If I want to compare the contents of a XMlDocument, is it just like this?
XmlDocument doc1 = GetDoc1();
XmlDocument doc2 = GetDoc2();
if(doc1 == doc2)
{
}
I am not checking if they are both the same object reference, but if the CONTENTS of the xml are the same.
XDocument is from the LINQ to XML API, and XmlDocument is the standard DOM-style API for XML. If you know DOM well, and don't want to learn LINQ to XML, go with XmlDocument . If you're new to both, check out this page that compares the two, and pick which one you like the looks of better.
Try the DeepEquals method on the XLinq API.
XDocument doc1 = GetDoc1();
XDocument doc2 = GetDoc2();
if(XNode.DeepEquals(doc1, doc2))
{
}
See also Equality Semantics of LINQ to XML Trees
No. XmlDocument does not override the behavior of the Equals()
method so, it is in fact just performing reference equality - which will fail in your example, unless the documents are actually the same object instance.
If you want to compare the contents (attributes, elements, commments, PIs, etc) of a document you will have to implement that logic yourself. Be warned: it's not trivial.

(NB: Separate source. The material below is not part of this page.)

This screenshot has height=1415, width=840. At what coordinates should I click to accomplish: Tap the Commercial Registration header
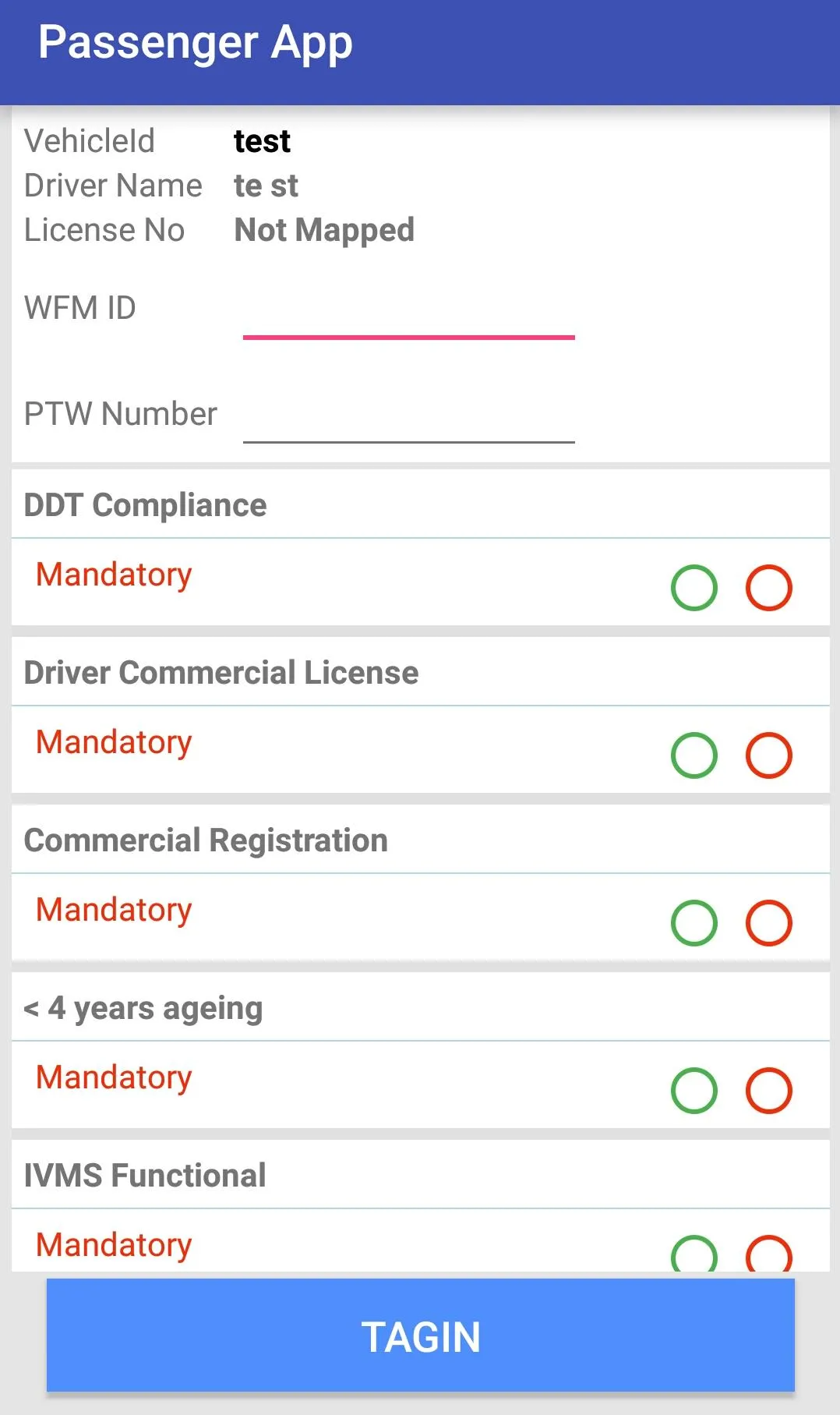point(206,840)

Depending on your exact scenario, you may be able to remove all non-essential whitespace from the document (which itself can be tricky) and them compare the resulting xml text. This is not perfect - it fails for documents that are semantically identical, but differ in things like how namespaces are used and declared, or whether certain values are escaped or not, the order of elements, and so on. As I said before, XML comparison is not trivial.

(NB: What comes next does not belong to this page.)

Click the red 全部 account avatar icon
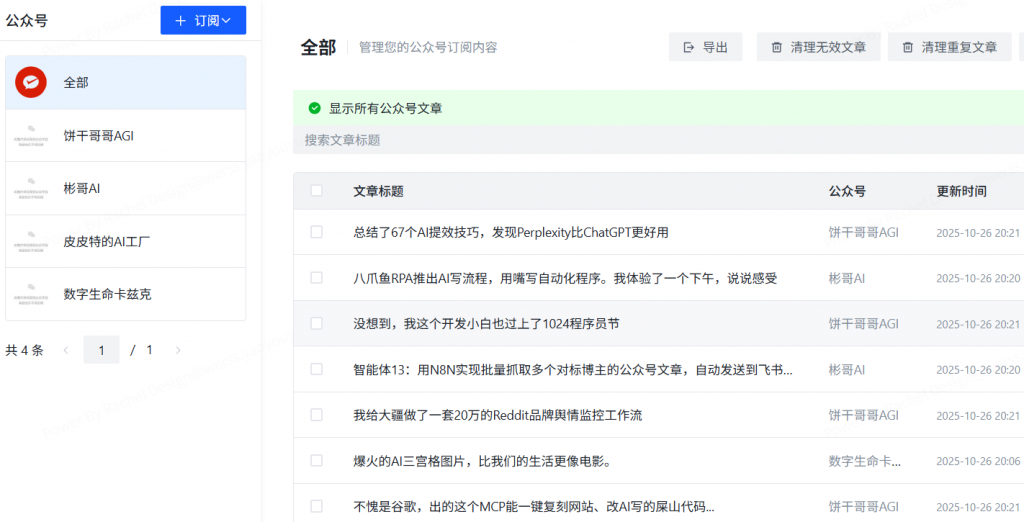This screenshot has width=1024, height=522. 31,82
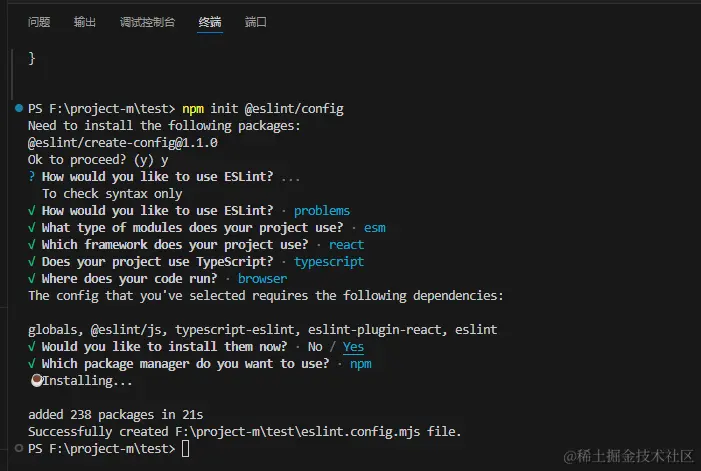
Task: Click the checkmark beside the TypeScript question
Action: pyautogui.click(x=32, y=261)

You also need to clearly define what it means for two XML documents to be "identical". Does element or attribute ordering matter? Does case (in text nodes) matter? Should you ignore superfluous CDATA sections? Do processing instructions count? What about fully qualified vs. partially qualified namespaces?
In any general purpose implementation, you're likely going to want to transform both documents into some canonical form (be it XML or some other representation) and then compare the canonicalized content.
Tools already exist that perform XML differencing, like Microsoft XML Diff/Patch, you may be able to leverage that to identify differences between two documents. To my knowledge that tool is not distributed in source form ... so to use it in an embedded application you would need to script the process (if you plan to use it, you should first verify that the licensing terms allow it's use and redistribution).
EDIT: Check out @Max Toro's answer if you're using .NET 3.5 SP1, as apparently there's an option in XLinq that may be helpful. Nice to know it exists.